Amy was correct, but too far behind to be a factor. Andrew and Sam were both wrong; Sam made the “cover wager” from the lead, giving Andrew a second win. But Sam’s incorrect response was “Romans” — had that been ruled correct, he’d have won, and the final series would have been tied at one game all the way around.
Remedies?
As the Tournament of Champions was fully taped well before any of its games aired, the result had to stand and the tournament continued. In the end, Amy took Games 4 and 6 to claim the quarter million dollar winner’s prize and admission into the super exclusive club of Jeopardy! Grand Champions. Sam won Game 5, making the final tally in the series Amy 3, Andrew 2, Sam 1.
I suggested at the time that, as reversing the result of Game 3 and holding all else equal would have flipped the win counts of Andrew and Sam, that the latter should’ve been awarded an additional $50,000. That would have brought his third-place award up to equal to with Andrew’s take for coming second. The justification for doing so no longer holds. Think of this like making an appeal play in baseball (such as when the defense thinks a runner missed a base). Once a pitch is delivered, the previous play stands and an appeal is no longer allowed. The equivalent here is that once Sam agreed to participate in Jeopardy! Masters — or at the absolute latest, the moment the first clue of that event was selected — Buttrey accepted the ToC result and no longer had standing to contest it.
The aftermath (the fallout?)
Across the Jeopardy! viewership generally, but especially among the segment versed in the Bible, discussion and debate lit up. Twitter, Reddit, I’m sure Facebook3 — emotions boiled over and objections raged. They extended to calmer sectors. One of the co-hosts of “Potent Podables” is a pastor, and I recall her taking exception. Three days after the original airing, Andy penned an editorial at TJ!F questioning whether the King James Version was still suitable as the authoritative text of the Bible, as it has been for the history of the syndicated version.

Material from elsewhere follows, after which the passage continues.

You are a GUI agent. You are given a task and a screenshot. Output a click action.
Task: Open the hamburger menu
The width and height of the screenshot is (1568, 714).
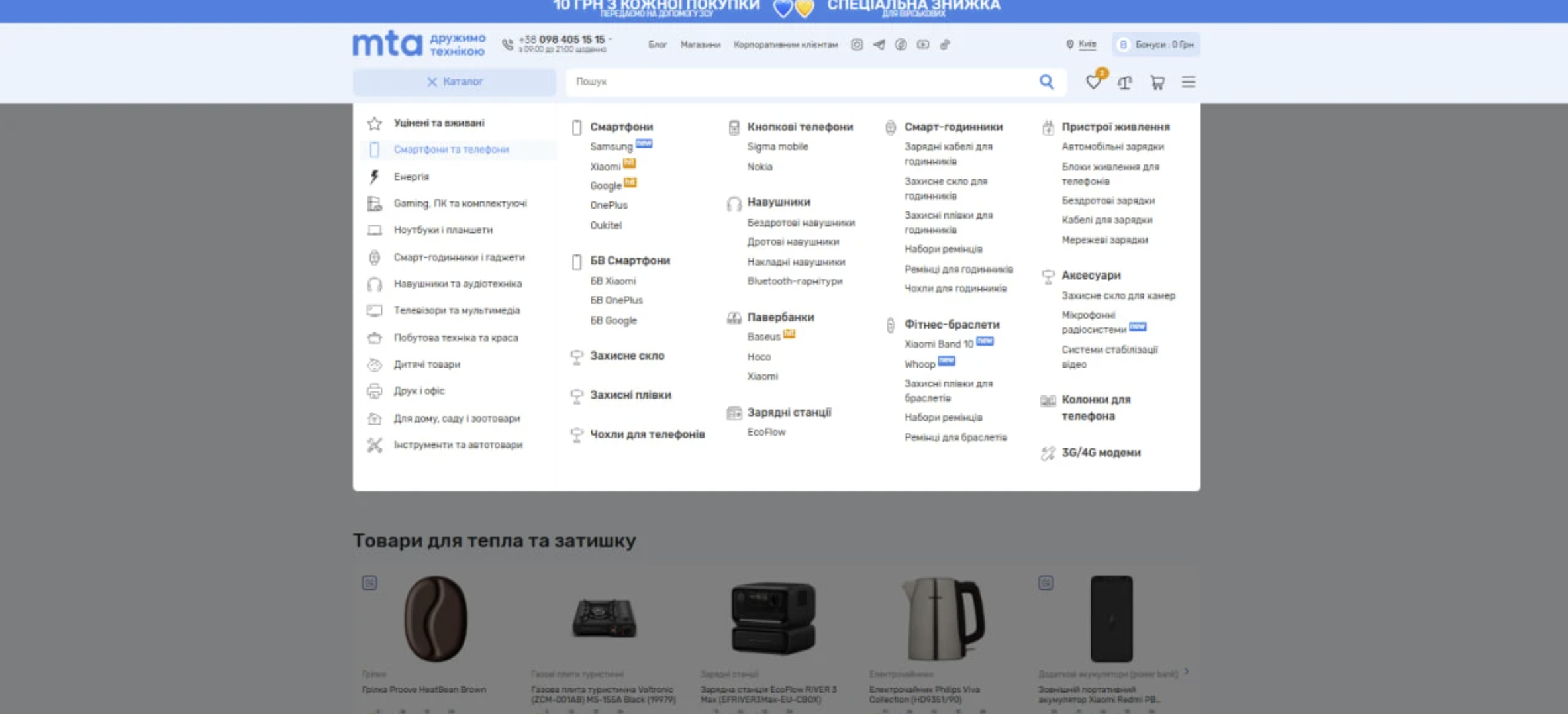(x=1188, y=82)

Fuel was added to the fire on the following Monday, November 21. The usual release of “Inside Jeopardy!,” the show’s official podcast, addressed the controversy. Actually, let me rephrase. It referred to the controversy, but to say it addressed the matter might be a stretch. I won’t transcribe what was said; I’ll just supply the link to the YouTube version, cued up.4 I’ll also give you the characterization of Ben Wiles, Jeopardy! alumnus and holder of a Master of Divinity degree: “So the official @Jeopardy response to last week’s FJ howler is, effectively, ‘We weren’t wrong, we’re never wrong, and even if you think we are, it’s not our fault.’ Dismissive defensiveness. From the current regime, I’ve come to expect nothing else.”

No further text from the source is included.